## Brief
Go over the material below and report every line that contains the word "bubble".

** Exercise data follows **

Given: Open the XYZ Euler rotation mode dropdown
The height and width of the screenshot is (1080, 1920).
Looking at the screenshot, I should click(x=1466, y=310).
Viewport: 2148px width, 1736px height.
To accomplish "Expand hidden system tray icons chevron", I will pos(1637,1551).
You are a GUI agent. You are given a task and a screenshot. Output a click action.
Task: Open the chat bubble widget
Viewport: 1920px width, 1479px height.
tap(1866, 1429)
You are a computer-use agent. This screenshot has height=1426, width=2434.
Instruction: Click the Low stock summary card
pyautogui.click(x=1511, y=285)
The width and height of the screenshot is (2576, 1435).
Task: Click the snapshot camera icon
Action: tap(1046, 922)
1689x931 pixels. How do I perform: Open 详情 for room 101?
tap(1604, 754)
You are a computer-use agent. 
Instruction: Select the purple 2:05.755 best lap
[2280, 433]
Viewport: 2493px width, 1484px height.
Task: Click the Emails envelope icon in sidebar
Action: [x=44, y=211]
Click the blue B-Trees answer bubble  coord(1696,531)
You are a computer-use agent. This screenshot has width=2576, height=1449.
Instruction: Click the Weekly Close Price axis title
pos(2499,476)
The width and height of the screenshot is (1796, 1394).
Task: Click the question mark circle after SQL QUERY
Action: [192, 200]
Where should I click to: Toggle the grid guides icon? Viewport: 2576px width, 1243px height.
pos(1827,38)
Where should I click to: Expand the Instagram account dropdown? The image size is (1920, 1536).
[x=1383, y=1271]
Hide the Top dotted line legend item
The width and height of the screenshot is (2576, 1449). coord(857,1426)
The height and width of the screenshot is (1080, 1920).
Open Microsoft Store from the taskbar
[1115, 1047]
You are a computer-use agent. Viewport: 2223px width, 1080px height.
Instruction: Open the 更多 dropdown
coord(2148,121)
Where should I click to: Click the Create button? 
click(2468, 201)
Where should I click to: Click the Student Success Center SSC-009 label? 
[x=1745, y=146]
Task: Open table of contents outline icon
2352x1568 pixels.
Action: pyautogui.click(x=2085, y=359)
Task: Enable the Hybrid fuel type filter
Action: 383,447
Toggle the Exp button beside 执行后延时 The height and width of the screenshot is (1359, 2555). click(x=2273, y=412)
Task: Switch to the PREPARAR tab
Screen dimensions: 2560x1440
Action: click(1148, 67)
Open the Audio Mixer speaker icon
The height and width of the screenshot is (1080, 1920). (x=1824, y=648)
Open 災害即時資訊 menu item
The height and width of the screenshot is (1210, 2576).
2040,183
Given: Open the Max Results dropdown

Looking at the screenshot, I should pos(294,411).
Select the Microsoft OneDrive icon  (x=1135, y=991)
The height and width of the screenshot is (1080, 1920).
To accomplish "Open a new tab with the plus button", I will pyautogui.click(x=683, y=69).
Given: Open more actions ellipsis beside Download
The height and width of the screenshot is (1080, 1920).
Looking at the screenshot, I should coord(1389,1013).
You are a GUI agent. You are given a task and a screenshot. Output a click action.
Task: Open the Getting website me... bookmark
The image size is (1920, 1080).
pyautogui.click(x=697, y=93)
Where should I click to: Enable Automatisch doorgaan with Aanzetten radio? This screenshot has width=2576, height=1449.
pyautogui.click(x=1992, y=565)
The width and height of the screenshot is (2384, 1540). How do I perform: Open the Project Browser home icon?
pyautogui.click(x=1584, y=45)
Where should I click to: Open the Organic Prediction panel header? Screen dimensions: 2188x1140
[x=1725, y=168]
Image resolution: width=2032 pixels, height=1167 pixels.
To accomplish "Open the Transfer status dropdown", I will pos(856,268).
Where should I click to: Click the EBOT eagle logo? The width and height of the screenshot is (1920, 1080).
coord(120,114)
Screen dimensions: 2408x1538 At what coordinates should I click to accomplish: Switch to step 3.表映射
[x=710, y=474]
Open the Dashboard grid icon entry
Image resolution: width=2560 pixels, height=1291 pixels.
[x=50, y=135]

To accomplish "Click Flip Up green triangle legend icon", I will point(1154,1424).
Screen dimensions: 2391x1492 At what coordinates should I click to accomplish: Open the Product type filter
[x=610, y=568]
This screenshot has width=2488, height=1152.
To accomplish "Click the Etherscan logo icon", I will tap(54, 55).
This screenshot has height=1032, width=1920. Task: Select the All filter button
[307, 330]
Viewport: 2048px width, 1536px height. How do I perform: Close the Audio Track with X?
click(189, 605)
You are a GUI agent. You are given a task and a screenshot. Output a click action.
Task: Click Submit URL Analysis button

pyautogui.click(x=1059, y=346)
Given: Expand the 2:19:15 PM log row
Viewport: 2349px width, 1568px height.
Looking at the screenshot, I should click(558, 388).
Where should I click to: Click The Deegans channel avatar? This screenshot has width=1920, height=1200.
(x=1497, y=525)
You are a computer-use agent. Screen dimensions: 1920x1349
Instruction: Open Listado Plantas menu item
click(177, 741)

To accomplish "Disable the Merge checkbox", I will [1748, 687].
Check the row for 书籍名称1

** End of Exercise data **

## Result
Task: Open the chat bubble widget
Click the blue B-Trees answer bubble  coord(1696,531)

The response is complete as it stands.